Last year, in May 2017, the Ministry of Environment, Forests and Climate Change (MoEFCC) notified the Prevention of Cruelty to Animals (Regulation of Livestock Markets) Rules 2017, drafted to ensure the welfare of animals in livestock and cattle markets. The rules were formed in compliance with an order of the Supreme Court (Gauri Maulekhi versus Union of India) to regulate livestock markets in order to curb illegal cattle trafficking and to address the cruelties in these markets.
Amongst many provisions which included proper housing facilities, feed storage area, veterinary care and use of ramps to load and unload animals at the market, the rules restricted the sale of cattle for slaughter at the market. This ensured traceability through the supply chain.
Soon after, a controversy followed thanks to the curb on the sale for slaughter. The controversial provision in the rule was stayed by the Supreme Court while the rest was still enforced. However, the MoEFCC withdrew the livestock market rules entirely.
This week, the new draft was published by the ministry responsible for protecting the environment, including animals, and it is disappointing, to say the least. The new draft undermines the very idea for which the rules had been laid down; that of preventing unnecessary cruelty to animals. It fails to address the most common and horrific cruelties that take place, from the time the animals leave the farms to the point of being procured.
Historically, these live animal markets or pashu melas have been selling livestock openly and without much thought to the animals themselves. Illegal transportation of animals, over-crowding in markets, failure to provide water, food or shelter to the animals brought and constant tethering of animals in a manner that restricts their movement are merely a few issues that plague these markets. Additionally, these markets do not have any facilities even for providing water, let alone veterinary care.
All across the country, and largely in Tamil Nadu, Bihar, Rajasthan, Uttar Pradesh, Maharashtra, and Andhra Pradesh, there are numerous unregulated and illegal markets. The new draft rules fail to achieve the objective of preventing illegal trafficking by eliminating the formation of an animal market monitoring committee which would, through mandated record keeping, ensure accountability; in addition to establishing proper facilities to host live animal markets.
Case in point being that, rule two of the draft does not define the animals covered; whether cattle, poultry, steers, heifers and calves etc. Moreover, it refers to animal markets that are duly licensed or recognised under a State Act or any other law; neglecting to address the various livestock markets that are presently neither recognised nor licensed under any existing regulations.
Moreover, the rules neglect to mandate the provision of water troughs to allow free access to drinking water for the animals, only stating ambiguously that the animals are provided with 'sufficient water as and when necessary'.

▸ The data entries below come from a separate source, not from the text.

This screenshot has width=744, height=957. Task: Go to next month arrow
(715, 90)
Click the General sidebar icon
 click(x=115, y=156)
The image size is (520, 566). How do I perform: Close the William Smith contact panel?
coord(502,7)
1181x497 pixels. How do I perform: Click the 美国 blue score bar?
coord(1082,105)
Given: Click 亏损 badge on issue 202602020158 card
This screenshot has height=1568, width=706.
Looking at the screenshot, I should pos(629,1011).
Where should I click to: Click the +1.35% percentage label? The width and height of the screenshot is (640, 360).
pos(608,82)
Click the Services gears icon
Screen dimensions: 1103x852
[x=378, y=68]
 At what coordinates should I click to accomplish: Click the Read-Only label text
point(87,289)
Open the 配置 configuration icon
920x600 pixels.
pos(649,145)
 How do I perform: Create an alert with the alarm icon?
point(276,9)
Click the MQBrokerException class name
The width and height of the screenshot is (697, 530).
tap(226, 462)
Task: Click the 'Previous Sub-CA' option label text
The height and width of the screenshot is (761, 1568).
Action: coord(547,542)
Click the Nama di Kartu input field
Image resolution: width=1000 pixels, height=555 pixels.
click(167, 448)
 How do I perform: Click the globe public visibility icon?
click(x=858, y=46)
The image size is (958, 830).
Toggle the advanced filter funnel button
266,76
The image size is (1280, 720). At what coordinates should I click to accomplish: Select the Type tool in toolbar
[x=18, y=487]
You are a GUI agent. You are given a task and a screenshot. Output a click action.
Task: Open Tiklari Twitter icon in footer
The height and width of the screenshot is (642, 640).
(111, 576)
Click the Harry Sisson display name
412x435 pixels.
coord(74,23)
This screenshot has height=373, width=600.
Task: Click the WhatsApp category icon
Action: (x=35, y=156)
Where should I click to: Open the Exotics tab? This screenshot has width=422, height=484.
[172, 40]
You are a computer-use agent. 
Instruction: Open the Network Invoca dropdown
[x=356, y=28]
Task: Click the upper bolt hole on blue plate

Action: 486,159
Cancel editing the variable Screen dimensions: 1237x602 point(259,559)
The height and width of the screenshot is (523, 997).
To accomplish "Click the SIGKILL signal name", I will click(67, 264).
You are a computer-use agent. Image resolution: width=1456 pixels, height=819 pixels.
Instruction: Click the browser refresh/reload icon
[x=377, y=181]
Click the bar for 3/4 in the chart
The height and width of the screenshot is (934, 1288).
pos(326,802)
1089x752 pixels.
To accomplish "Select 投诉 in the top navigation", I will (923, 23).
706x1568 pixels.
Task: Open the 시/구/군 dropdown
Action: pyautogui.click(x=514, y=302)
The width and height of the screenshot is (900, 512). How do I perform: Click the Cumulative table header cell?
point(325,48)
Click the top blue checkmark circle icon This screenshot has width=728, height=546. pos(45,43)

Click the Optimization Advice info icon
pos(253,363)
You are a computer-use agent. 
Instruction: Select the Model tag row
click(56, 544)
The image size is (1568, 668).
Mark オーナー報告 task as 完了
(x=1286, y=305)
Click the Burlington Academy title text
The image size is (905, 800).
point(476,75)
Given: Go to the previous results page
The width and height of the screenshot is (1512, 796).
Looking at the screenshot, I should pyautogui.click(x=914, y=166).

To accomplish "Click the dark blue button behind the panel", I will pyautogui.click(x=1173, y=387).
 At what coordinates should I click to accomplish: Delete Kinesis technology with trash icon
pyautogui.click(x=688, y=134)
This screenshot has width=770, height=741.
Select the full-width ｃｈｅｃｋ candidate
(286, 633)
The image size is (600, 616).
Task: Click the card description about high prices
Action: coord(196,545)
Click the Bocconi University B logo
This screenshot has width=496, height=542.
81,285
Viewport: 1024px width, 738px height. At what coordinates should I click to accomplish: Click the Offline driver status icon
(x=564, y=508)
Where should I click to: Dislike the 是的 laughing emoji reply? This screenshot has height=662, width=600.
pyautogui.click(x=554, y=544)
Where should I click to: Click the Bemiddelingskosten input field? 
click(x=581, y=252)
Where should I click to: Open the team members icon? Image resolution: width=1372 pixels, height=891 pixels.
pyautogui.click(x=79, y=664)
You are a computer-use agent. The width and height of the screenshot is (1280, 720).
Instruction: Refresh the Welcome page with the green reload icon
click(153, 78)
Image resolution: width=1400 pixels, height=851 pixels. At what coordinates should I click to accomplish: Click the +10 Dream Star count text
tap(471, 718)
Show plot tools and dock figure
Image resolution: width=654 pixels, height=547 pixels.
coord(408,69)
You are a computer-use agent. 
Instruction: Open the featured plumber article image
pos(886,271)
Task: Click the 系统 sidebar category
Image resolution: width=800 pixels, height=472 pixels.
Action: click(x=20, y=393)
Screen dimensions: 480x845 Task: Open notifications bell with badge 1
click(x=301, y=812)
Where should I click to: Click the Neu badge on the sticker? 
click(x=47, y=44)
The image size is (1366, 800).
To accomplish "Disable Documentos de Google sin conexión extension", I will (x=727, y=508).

The little details it does provide on certification is unclear and inadequate. The 2017 rules had key components to prevent illegal transport of animals; when, HSI/India discovered that 70-80 percent of the animals sacrificed were being taken from India.
The rules were then drafted in accordance with the directions of the Supreme Court to regulate animal markets and address the cross-border smuggling of cattle. The new draft rules fail to address these concerns. They do not prohibit animal markets along state borders. They only prohibit animal markets within the jurisdiction of districts along international borders and do not specify any restricted area.
The previous rules prohibited the establishment of animal markets anywhere within 50 kilometres of state borders and 100 kilometres of international borders, with the purpose to prevent cattle smuggling. However, these new rules make no specifications, making them weaker.
The biggest drawback of the new draft rules is that they provide a blurry picture and weaken the earlier rules that intended to promote the traceability of food, thereby ensuring that diseased and animals on antibiotics do not reach the human plate for consumption.
Before the rules, there was no way to keep track of the animals or liability of animal traders and the cattle sold was often suffering from diseases. The new rules have thrown the consumers back in the same situation of uncertainty. It mentions a vague 'take all necessary steps' for the provision of certificates (for livestock market) and maintenance of records, without a proper watchdog to ensure that everything is in order.
In all, these new rules neither help humans nor the animals in question. With no concrete direction as to how animals must be handled or treated, the draft seems to think less of the immense cruelty that these animals go through – dragged by their nose ropes, forced up vehicles without ramps resulting in broken bones, tied on short ropes, muzzling calves, poultry being carried upside down and suspended mid-air. Moreover, not knowing the physical condition of the animals before being sold at these markets for slaughter puts the consumers at high risk of consuming contaminated meat.
The earlier rules had prohibited the sale of animals for slaughter only through the livestock markets so that illegal trafficking is curbed, so that animals for slaughter could be sought directly from farms, thus ensuring traceability, which leads to food safety and prevents animal cruelty at the markets.
The new draft rules are extremely disappointing because of the risk they now present to the consumers; while doing nothing to prevent unnecessary pain and suffering to the animals.